-- GIVEN DATA start --

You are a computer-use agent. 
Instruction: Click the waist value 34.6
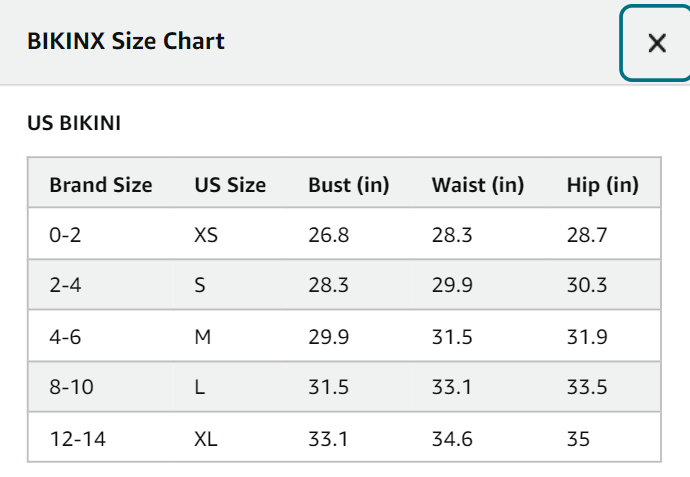(x=452, y=439)
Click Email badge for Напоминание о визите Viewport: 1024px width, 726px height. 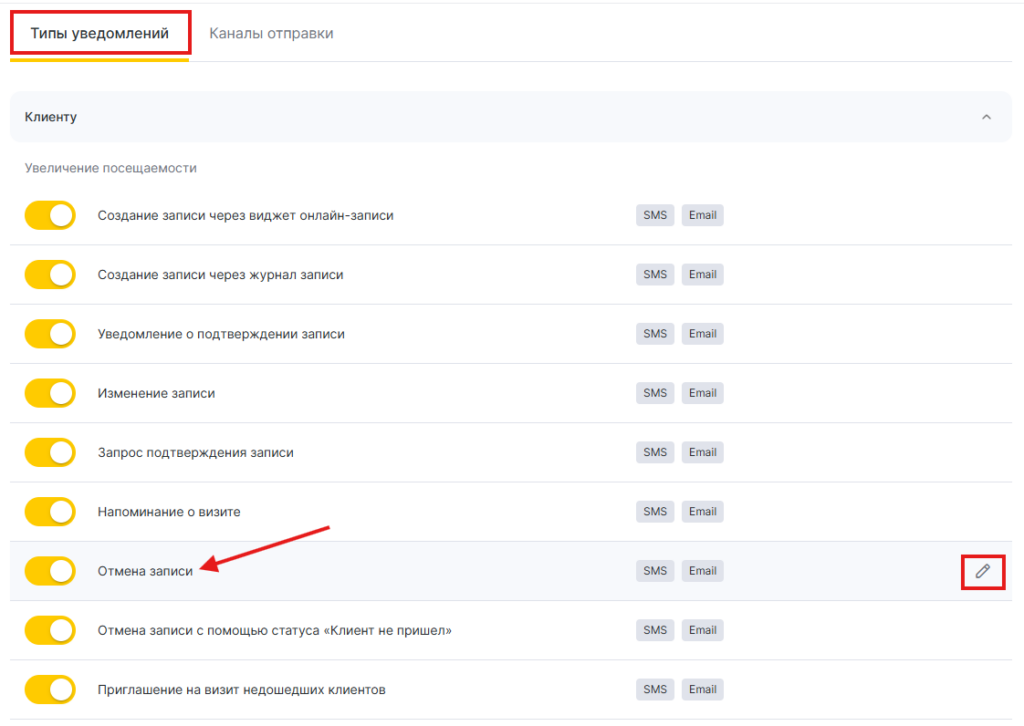[702, 512]
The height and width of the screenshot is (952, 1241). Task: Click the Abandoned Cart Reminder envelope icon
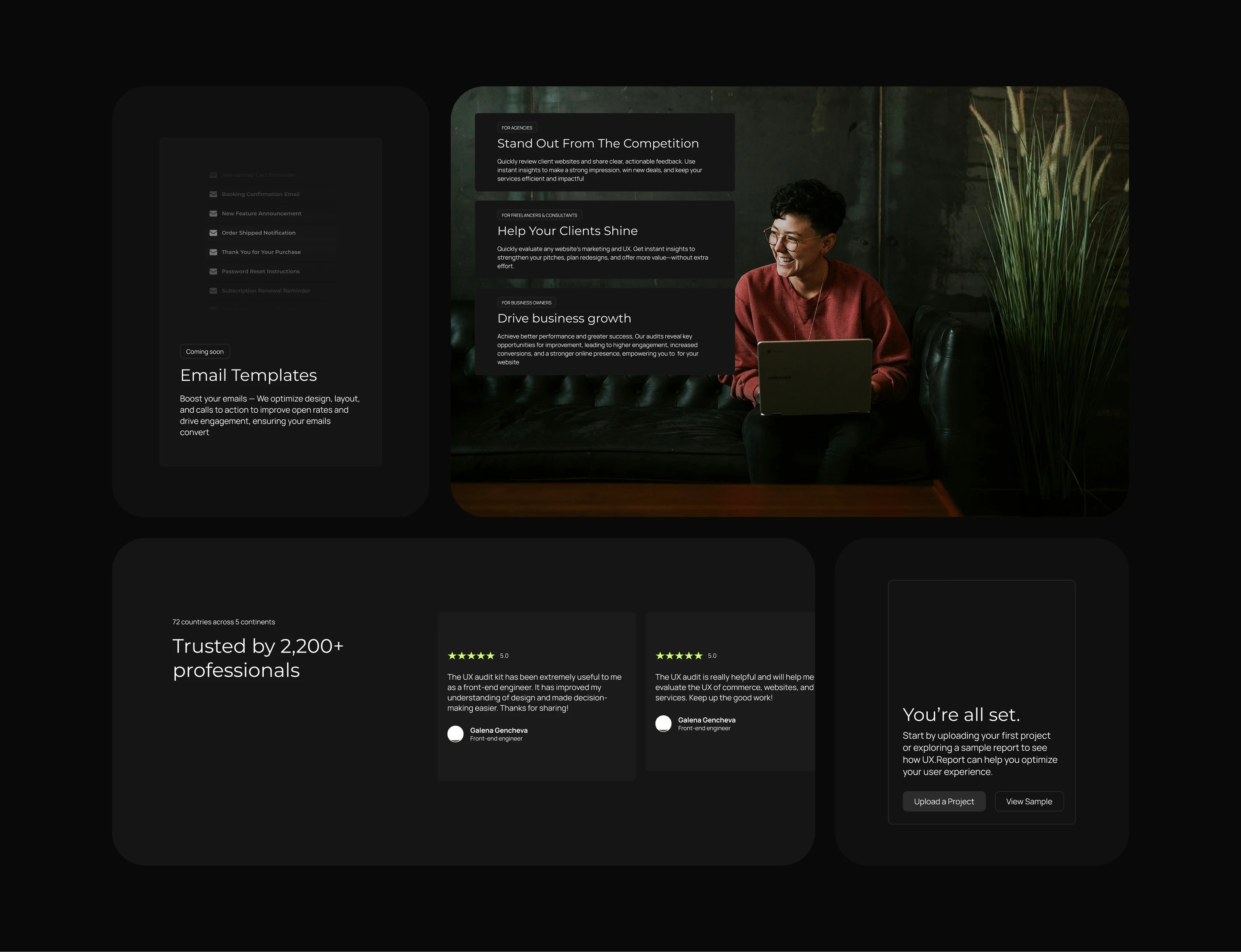point(213,175)
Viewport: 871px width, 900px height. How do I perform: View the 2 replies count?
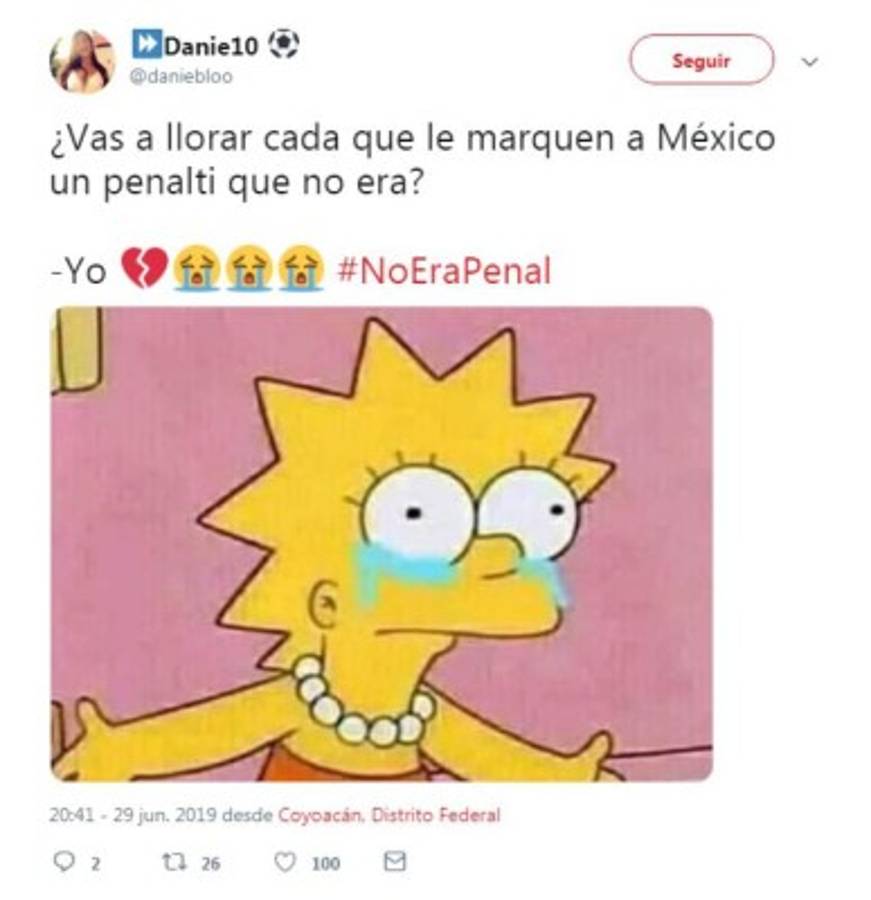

-- GIVEN DATA end --

▶ TASK INSTRUCTIONS
Copy the data verbatim, starting at the line that contains "The height and" and continuing through the end of the data. Omit the pictures from your copy.

▶ CORRECT ANSWER
The height and width of the screenshot is (952, 1241). Task: Click the Abandoned Cart Reminder envelope icon
point(213,175)
Viewport: 871px width, 900px height. How do I perform: View the 2 replies count?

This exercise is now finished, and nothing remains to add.